GIVEN DATA:

—————

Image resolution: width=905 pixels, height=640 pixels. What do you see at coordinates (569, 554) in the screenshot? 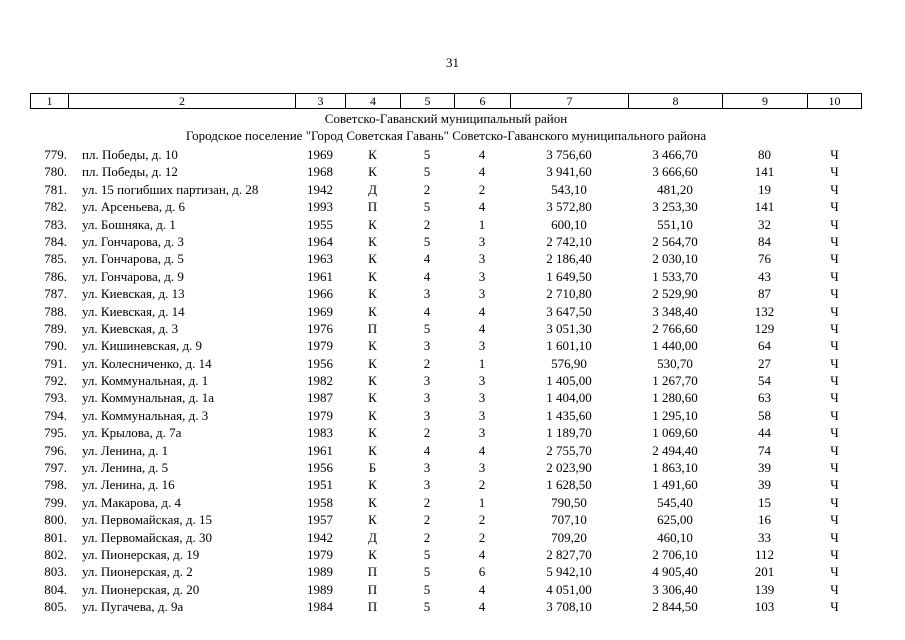
I see `cell-total-area: 2 827,70` at bounding box center [569, 554].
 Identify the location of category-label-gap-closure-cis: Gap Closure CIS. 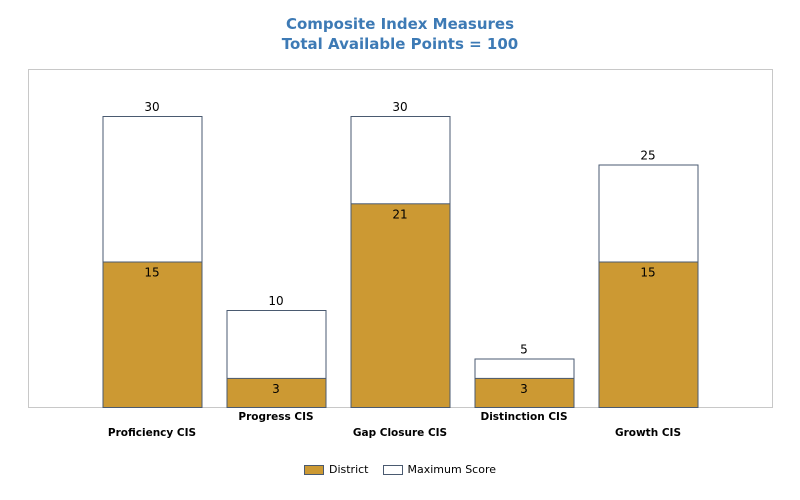
(400, 433).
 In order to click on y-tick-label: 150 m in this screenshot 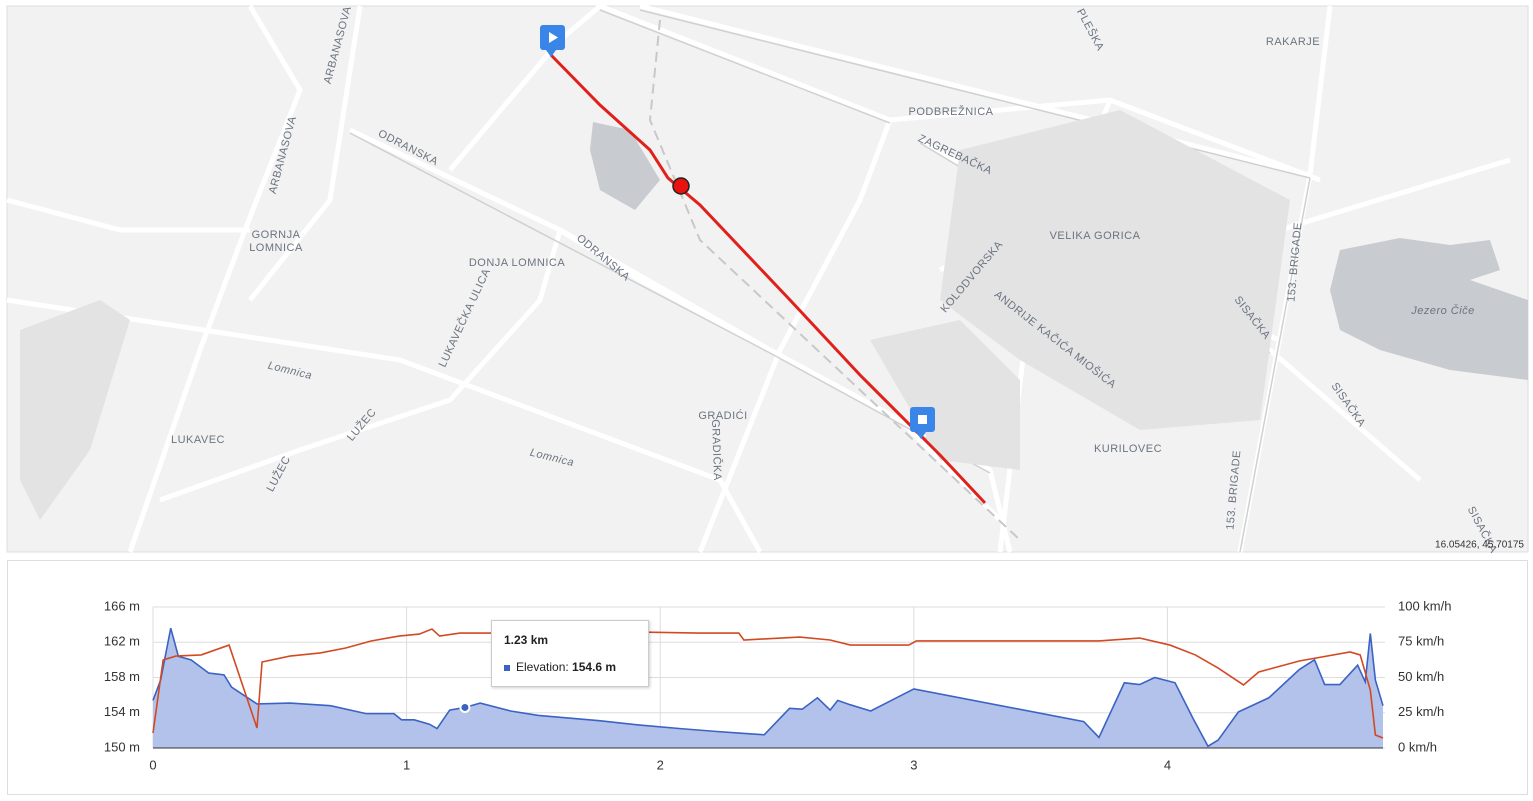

—————

WHAT THE EXERCISE ASKS: Set out the material above as a Markdown table with a "No." column for the row number and a "Text" column for each line, skipping blank lines. Leave the pictures out.

RESPONSE BOX:
| No. | Text |
|---|---|
| 1 | Image resolution: width=905 pixels, height=640 pixels. What do you see at coordinates (569, 554) in the screenshot?  |
| 2 | I see `cell-total-area: 2 827,70` at bounding box center [569, 554]. |
| 3 |  Identify the location of category-label-gap-closure-cis: Gap Closure CIS.  |
| 4 | (400, 433). |
| 5 |  In order to click on y-tick-label: 150 m in this screenshot  |